(Pixel coordinate grounding data):
★ ★ ★ ★

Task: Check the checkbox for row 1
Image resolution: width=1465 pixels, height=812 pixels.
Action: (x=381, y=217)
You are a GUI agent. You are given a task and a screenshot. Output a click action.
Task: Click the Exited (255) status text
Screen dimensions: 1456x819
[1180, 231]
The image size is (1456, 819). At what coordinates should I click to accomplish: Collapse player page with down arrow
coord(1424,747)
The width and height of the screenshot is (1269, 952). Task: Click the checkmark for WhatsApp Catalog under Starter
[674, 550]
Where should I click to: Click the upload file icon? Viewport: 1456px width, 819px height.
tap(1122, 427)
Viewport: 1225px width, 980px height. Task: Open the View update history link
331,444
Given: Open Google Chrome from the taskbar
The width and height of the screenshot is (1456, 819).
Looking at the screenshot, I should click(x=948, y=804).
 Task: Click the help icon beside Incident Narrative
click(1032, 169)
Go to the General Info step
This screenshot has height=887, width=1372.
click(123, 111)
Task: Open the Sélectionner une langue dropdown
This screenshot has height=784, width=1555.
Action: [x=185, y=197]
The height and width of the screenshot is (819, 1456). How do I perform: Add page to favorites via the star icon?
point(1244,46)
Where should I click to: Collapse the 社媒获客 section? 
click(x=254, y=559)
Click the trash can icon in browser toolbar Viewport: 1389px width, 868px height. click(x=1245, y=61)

★ ★ ★ ★

Each entry given above is to be duplicated exactly.

(THE ANSWER):
Task: Check the checkbox for row 1
Image resolution: width=1465 pixels, height=812 pixels.
Action: (x=381, y=217)
You are a GUI agent. You are given a task and a screenshot. Output a click action.
Task: Click the Exited (255) status text
Screen dimensions: 1456x819
[1180, 231]
The image size is (1456, 819). At what coordinates should I click to accomplish: Collapse player page with down arrow
coord(1424,747)
The width and height of the screenshot is (1269, 952). Task: Click the checkmark for WhatsApp Catalog under Starter
[674, 550]
Where should I click to: Click the upload file icon? Viewport: 1456px width, 819px height.
tap(1122, 427)
Viewport: 1225px width, 980px height. Task: Open the View update history link
331,444
Given: Open Google Chrome from the taskbar
The width and height of the screenshot is (1456, 819).
Looking at the screenshot, I should click(x=948, y=804).
 Task: Click the help icon beside Incident Narrative
click(1032, 169)
Go to the General Info step
This screenshot has height=887, width=1372.
click(123, 111)
Task: Open the Sélectionner une langue dropdown
This screenshot has height=784, width=1555.
Action: [x=185, y=197]
The height and width of the screenshot is (819, 1456). How do I perform: Add page to favorites via the star icon?
point(1244,46)
Where should I click to: Collapse the 社媒获客 section? 
click(x=254, y=559)
Click the trash can icon in browser toolbar Viewport: 1389px width, 868px height. click(x=1245, y=61)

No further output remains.